Pemimpin kelompok yang dihormati Hassan Nasrallah tewas dalam serangan Israel tahun lalu dan rute pasokan utamanya di Suriah hilang setelah jatuhnya Presiden Suriah Bashar al-Assad pada bulan Desember, sekutu penting Teheran.
"Hizbullah kehilangan pengaruh, mereka kehilangan kredibilitas di basis mereka sendiri. Tentu saja, Iran berusaha memperkuat beberapa proksi mereka untuk memperkuat posisi negosiasi mereka, tetapi mereka tidak membuat banyak kemajuan," kata seorang pejabat regional kepada CNN.
Namun, sumber regional lain mengatakan kepada CNN bahwa Hizbullah dapat mulai "mengatur ulang diri dalam beberapa minggu mendatang" karena khawatir akan eskalasi dari Israel. Hizbullah merasa berada dalam "situasi eksistensial" karena hilangnya Suriah dan meningkatnya tekanan internal Lebanon, tambah sumber tersebut.
Suriah
Upaya Iran untuk mempersenjatai kembali Hizbullah terus berlanjut selama setahun terakhir. Pemerintah baru Suriah, yang sangat menentang Iran, telah menyita beberapa pengiriman senjata yang ditujukan ke Lebanon, menurut Kementerian Dalam Negeri Suriah.
Bulan lalu, Kementerian Dalam Negeri Suriah menyatakan telah menggagalkan upaya penyelundupan rudal anti-tank Kornet, jenis rudal yang sama yang digunakan Hizbullah untuk menyerang tank-tank Israel di Lebanon selatan.
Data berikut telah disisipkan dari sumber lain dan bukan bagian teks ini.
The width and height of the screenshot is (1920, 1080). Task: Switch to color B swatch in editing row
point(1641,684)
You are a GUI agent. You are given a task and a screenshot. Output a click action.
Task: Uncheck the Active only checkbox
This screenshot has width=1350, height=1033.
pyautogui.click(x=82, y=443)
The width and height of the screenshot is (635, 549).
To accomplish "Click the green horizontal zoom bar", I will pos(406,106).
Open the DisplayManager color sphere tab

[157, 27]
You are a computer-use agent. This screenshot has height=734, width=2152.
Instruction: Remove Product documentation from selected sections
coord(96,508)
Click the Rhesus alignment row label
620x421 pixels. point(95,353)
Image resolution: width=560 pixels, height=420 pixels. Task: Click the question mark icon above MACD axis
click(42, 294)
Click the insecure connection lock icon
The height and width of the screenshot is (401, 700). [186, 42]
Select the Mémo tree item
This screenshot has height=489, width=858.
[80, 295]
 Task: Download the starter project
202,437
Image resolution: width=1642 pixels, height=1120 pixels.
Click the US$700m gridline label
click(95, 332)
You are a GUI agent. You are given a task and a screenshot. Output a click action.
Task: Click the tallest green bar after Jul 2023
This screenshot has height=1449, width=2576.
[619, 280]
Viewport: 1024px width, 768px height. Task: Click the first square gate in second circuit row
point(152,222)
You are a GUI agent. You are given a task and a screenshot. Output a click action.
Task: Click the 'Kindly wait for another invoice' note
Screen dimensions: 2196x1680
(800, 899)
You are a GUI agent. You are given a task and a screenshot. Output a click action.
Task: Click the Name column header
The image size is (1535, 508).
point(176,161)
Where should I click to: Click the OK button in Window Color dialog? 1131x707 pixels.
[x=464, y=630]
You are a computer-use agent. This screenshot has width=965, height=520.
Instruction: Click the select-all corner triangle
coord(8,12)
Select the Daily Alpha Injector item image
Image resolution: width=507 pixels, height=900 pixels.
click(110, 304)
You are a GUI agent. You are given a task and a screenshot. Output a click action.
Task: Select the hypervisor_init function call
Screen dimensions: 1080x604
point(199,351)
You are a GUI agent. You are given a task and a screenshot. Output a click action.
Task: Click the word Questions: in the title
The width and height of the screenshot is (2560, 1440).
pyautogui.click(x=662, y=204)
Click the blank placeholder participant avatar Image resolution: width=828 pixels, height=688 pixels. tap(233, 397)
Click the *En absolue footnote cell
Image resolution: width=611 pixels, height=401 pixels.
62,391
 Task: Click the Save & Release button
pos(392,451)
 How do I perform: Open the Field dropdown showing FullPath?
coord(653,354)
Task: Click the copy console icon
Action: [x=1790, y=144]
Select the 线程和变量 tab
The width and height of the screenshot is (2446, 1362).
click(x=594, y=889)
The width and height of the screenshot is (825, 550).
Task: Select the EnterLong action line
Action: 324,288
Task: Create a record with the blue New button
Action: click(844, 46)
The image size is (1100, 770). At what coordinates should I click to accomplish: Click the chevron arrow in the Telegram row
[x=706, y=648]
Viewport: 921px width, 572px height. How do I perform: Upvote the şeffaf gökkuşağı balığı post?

Polisi Suriah mengatakan senjata-senjata itu disembunyikan di dalam sebuah truk pengangkut sayuran di pedesaan Homs, yang berbatasan dengan Lebanon.
Sumber regional pertama yang berbicara kepada CNN mempertanyakan tujuan Teheran mempersenjatai kelompok proksi yang terbukti tidak efektif dalam melindungi Iran, atau mencapai misi mereka untuk "membebaskan Yerusalem".
"Mengapa Hizbullah masih mempersenjatai diri? Apa gunanya senjata mereka? Senjata itu tidak memberi mereka perlindungan, tidak membawa mereka sedikit pun lebih dekat ke Yerusalem? Apa gunanya senjata-senjata ini selain menyebabkan penderitaan bagi penduduk sipil?" tanya sumber itu.